Even with the substantive findings produced by the documents, Franklin said the event remains somewhat of a mystery. He said the public’s fascination and curiosity is indicative of something more than a penchant for conspiracy theories swirling around the fateful day from more than half a century ago.

“The question is deeper than ‘Who killed JFK?’ and ‘Was there a cover up?’ he said, “Because in some way this turned into a referendum of the trust we have in our government.”

He pointed to the spies and secret programs of the Cold War, and the fundamental shock that the country had collectively felt upon the revelation that the president, who was a cultural figure as much as he was a political figure, could be “murdered in cold blood.”

“Combined with the paranoia of the Cold War, I think the bigger question is ‘Do you trust the powers that be?’” Franklin said. “For many Americans, that answer is complicated.”

As an archivist, he found the slow rollout of some of the most sought-after archive sources in U.S. history understandable — the National Archives and Records Administration is severely underfunded and tasked with a vast amount of work digitizing, copying metadata and building the web interface, he said.

“But rarely do you have large numbers of the public beating down the door,” he said, “or in NARA’s case crashing the website, for new documents.
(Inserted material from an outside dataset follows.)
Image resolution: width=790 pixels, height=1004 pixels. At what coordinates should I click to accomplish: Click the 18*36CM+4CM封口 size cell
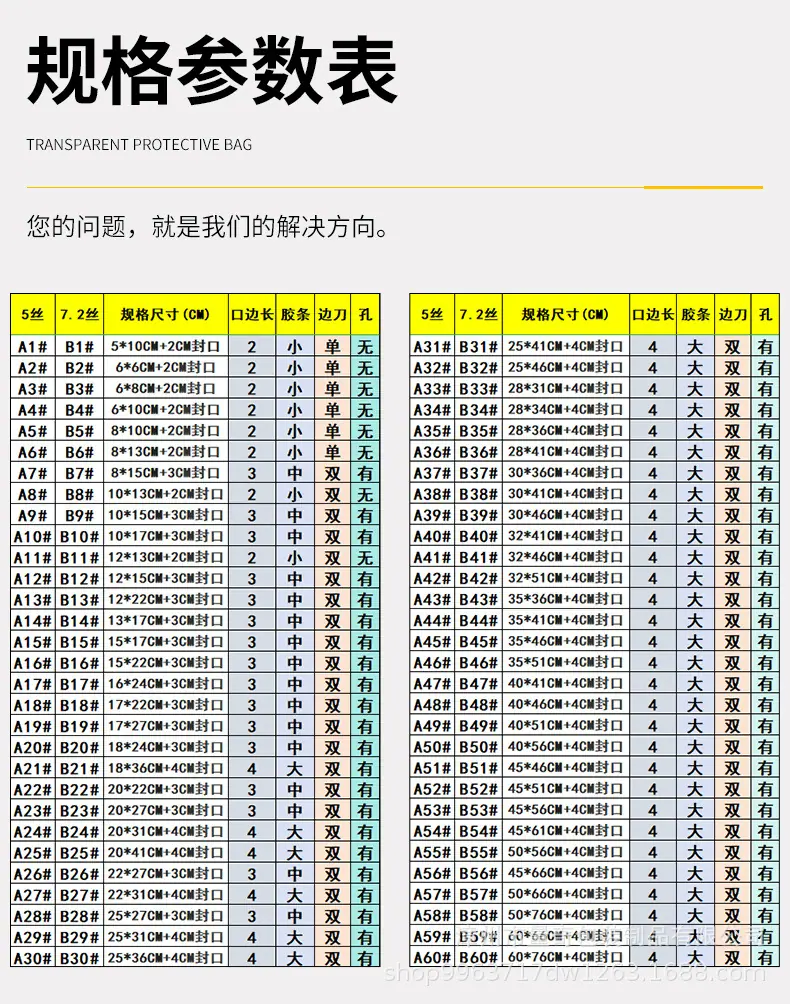pos(166,768)
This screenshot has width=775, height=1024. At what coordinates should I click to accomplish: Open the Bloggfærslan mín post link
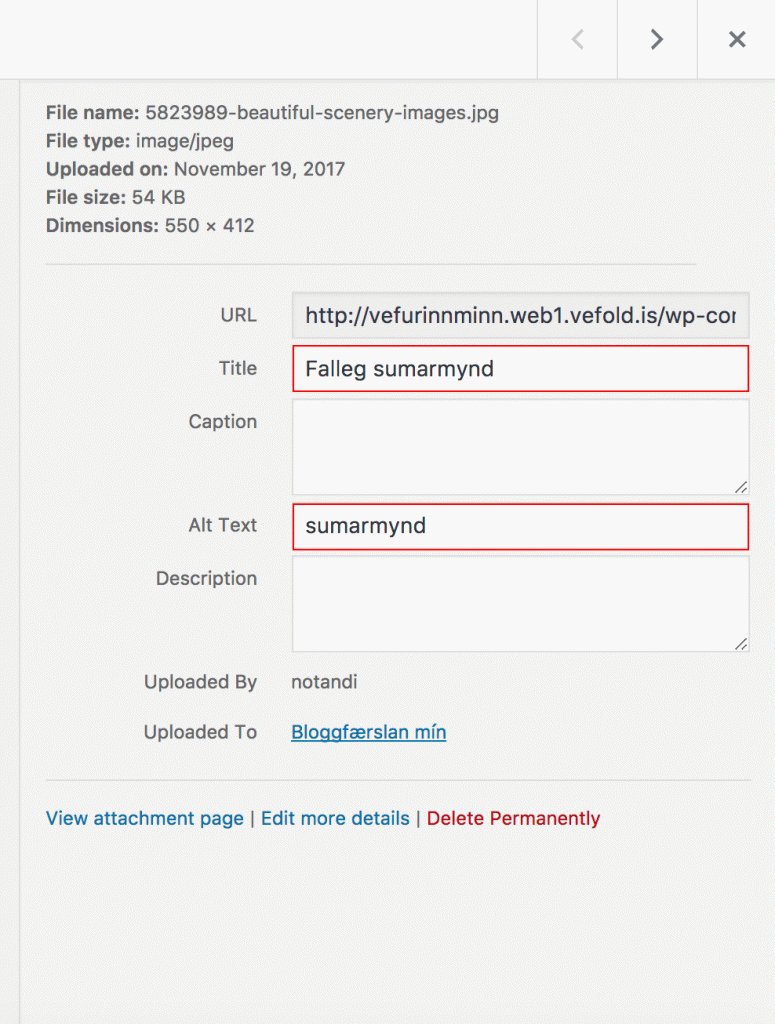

It speaks to the continued interest and fascination the American public has with this event.”

Released material includes transcripts of intercepted phone calls by Oswald, who was already under watch by the CIA for joining the Soviet Union, to Mexico City’s Russian and Cuban embassies weeks before the shooting, the Dallas Morning News reported.

The KGB, the security agency of the Soviet Union from 1954 to 1991, was thought to be involved because Oswald was married to a Russian woman and a resident for some time before the assassination.
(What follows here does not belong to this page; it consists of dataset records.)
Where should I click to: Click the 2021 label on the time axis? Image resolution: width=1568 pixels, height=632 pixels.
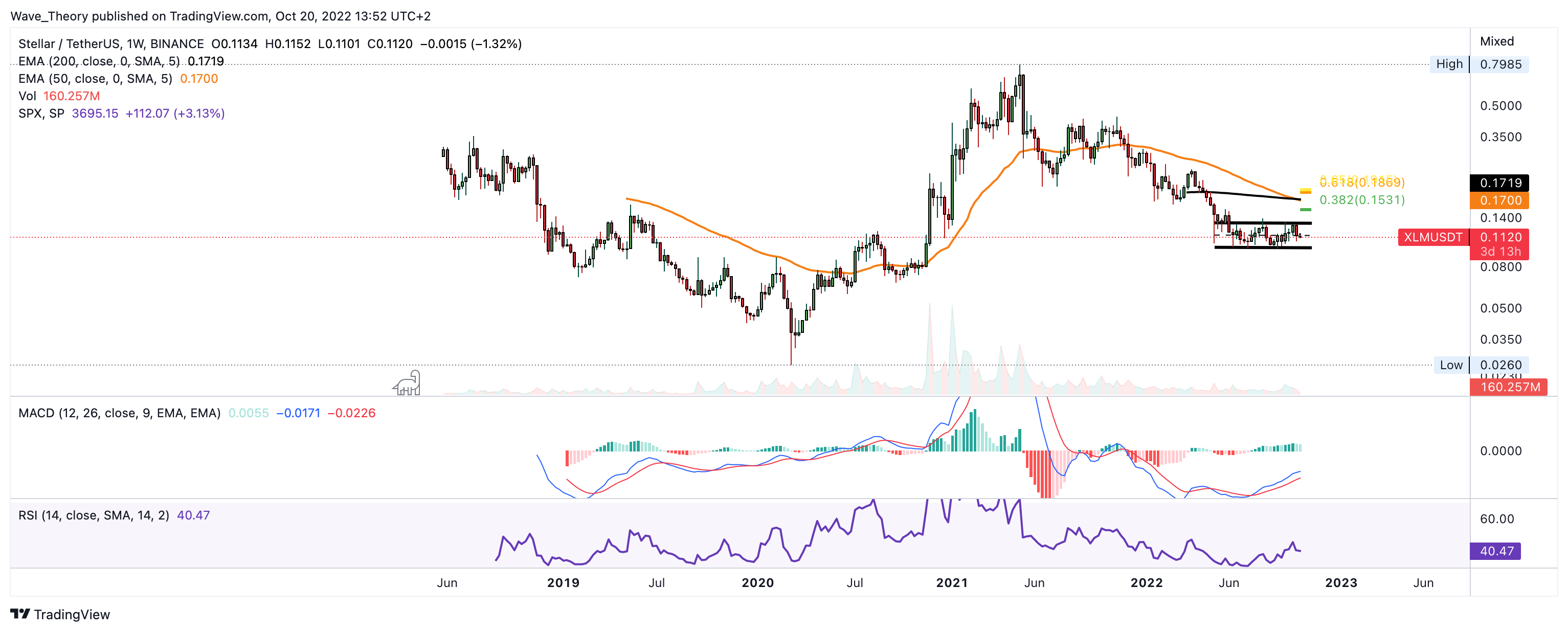coord(951,583)
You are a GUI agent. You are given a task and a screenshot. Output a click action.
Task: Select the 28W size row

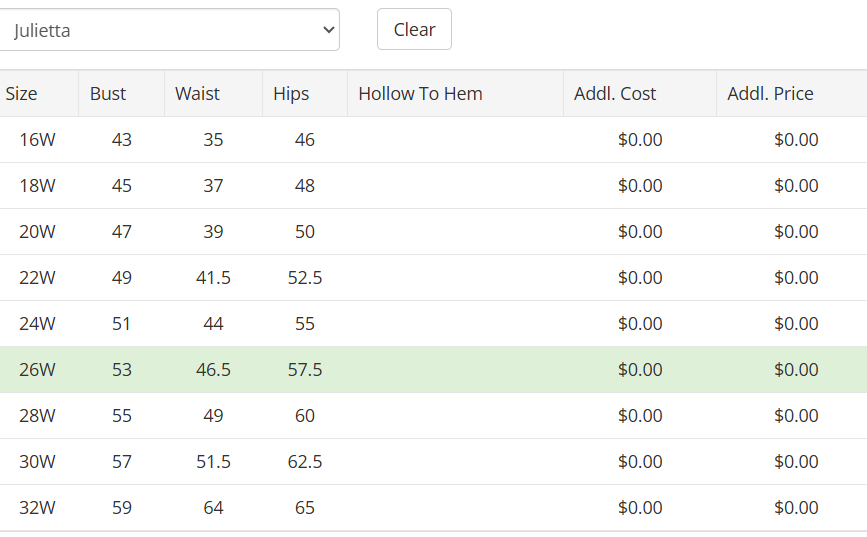click(x=434, y=415)
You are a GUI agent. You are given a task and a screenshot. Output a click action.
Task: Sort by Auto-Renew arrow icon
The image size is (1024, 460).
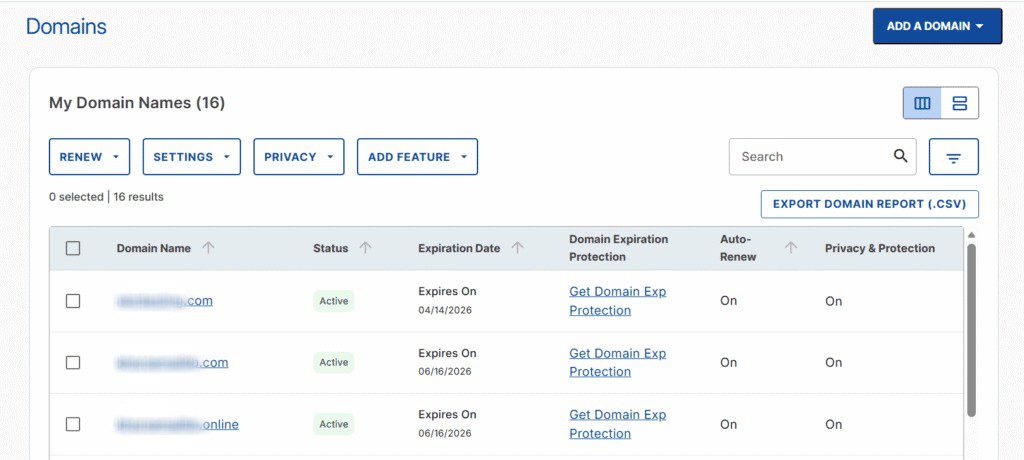click(791, 248)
“The documents seem to reveal that the USSR had no dealings with Oswald,” Franklin said, “and that the Cubans were similarly confused and not behind the assassination.”
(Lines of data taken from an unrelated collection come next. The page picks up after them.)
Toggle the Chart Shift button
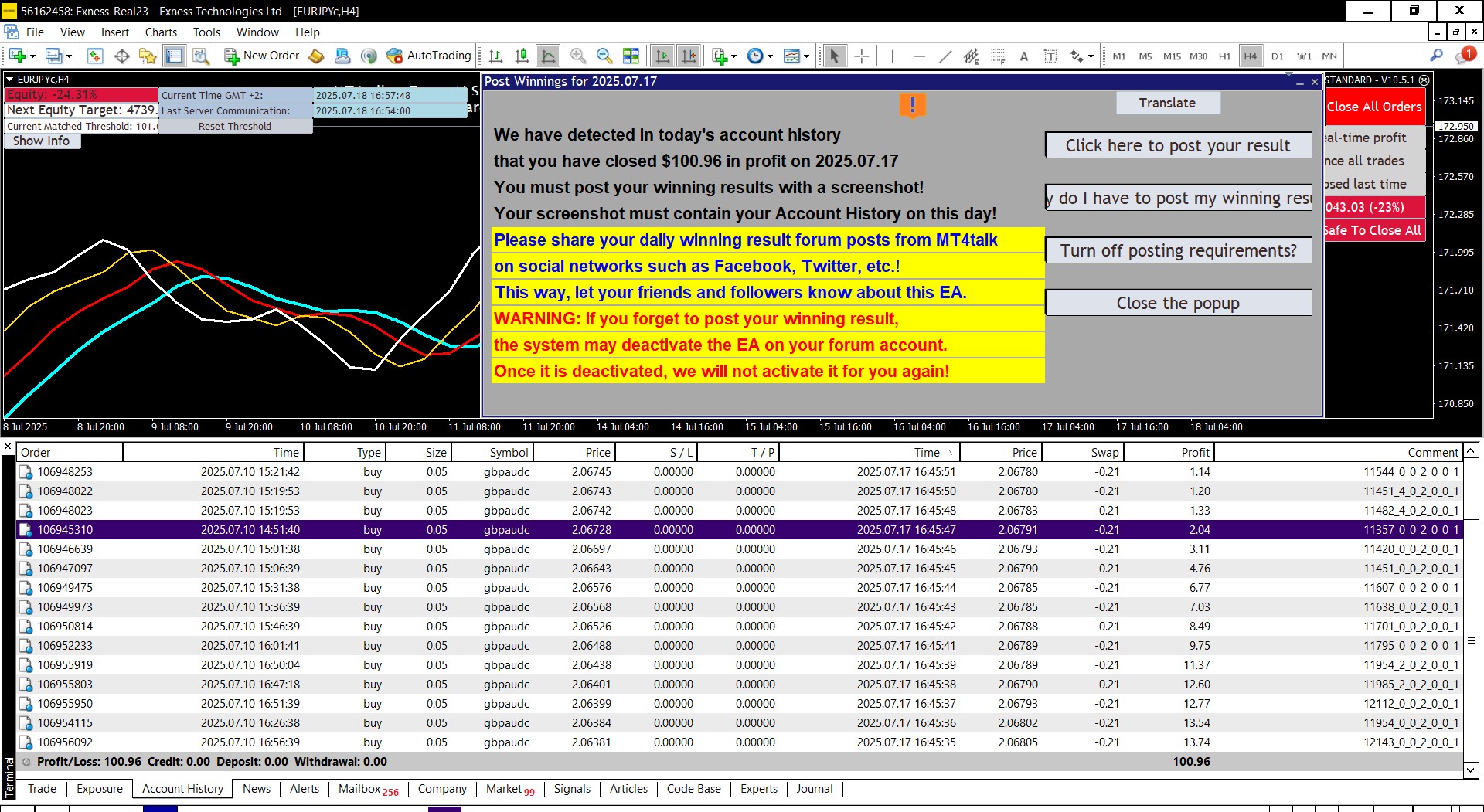The image size is (1484, 812). point(689,56)
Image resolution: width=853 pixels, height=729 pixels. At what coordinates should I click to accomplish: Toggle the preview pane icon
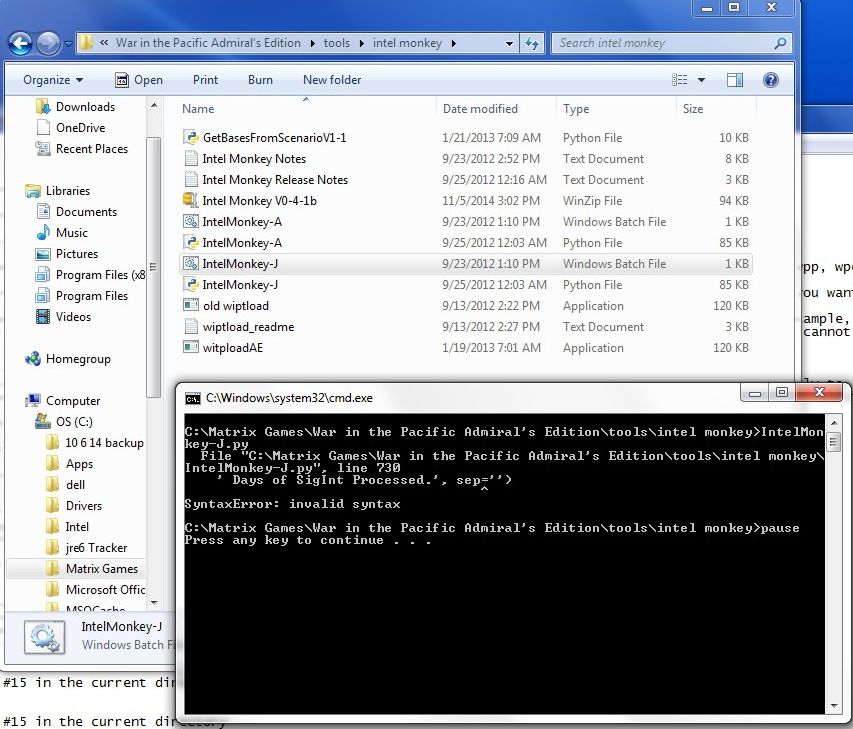(x=735, y=80)
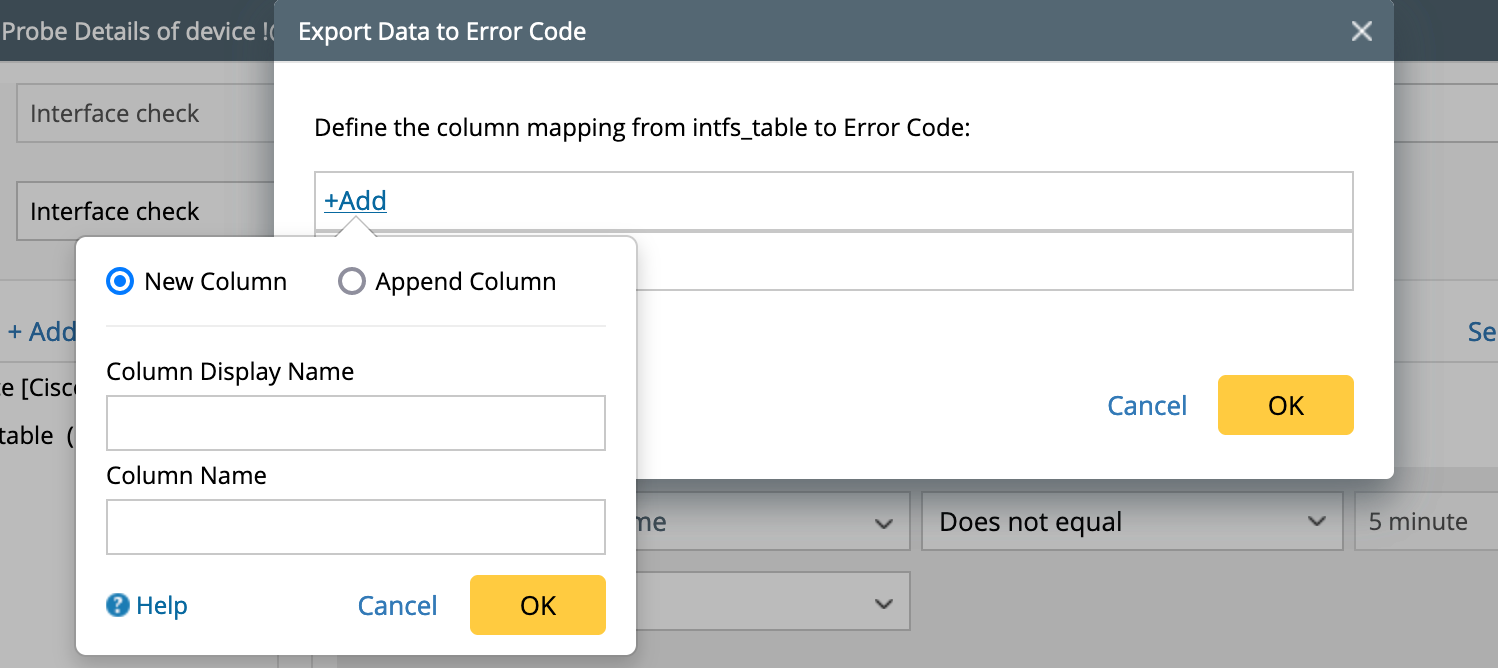
Task: Click the "+ Add" link on the left edge
Action: [x=41, y=332]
Hugh Aynesworth, a reporter for The Dallas Morning News, was off-duty enjoying the event, when he heard the shots as he watched the motorcade. He interviewed witnesses and eventually followed Oswald into the Texas Theater. He is the only person to witness not only Kennedy’s assassination, but also Oswald’s arrest and subsequent assassination.

“I do not believe there was any evidence of a conspiracy,” he said in a Q&A at the National College Media Convention held in Dallas the week the documents were released. “Of all the people in the industry, who do you think would have liked to break the story?”

Even some students at WSU believe that there is some conspiracy surrounding Kennedy’s assassination.

During a history class called “50th Anniversary of the JFK Assassination,” taught by the late Scott Stratton in the spring 2013 semester, only one of 30 students in the class concluded Oswald had acted alone.

Stratton told WSU News that he designed and taught the class himself, but was unsure if students would be interested in the matter, as most of them hadn’t been born when Kennedy was shot.

“I wasn’t sure if they’d comprehend its significance,” he said in the WSU News release. “Here we are a half-century later and there’s an avalanche of new books, TV specials, movies and documentaries about the assassination.”

Gallup polls have tracked national opinion since the shooting. In the same year Kennedy was assassinated, 52 percent of Americans believed there were others involved.

Between 1976 and 2001, this percentage hovered around 80 percent, and more recently in 2013, 61 percent of Americans believed similarly. FiveThirtyEight found about 60 percent of Americans agreed in 2017 as well.

The 676 records were made public just now because intelligence agencies requested more time to review potential national security concerns. Additional thousands of documents are withheld for similar reasons, and are set to be released by April 26.

“To further address these concerns,” President Donald Trump wrote in a memorandum on the day of the initial release, “I am also ordering agencies to re-review each and every one of those redactions over the next 180 days.”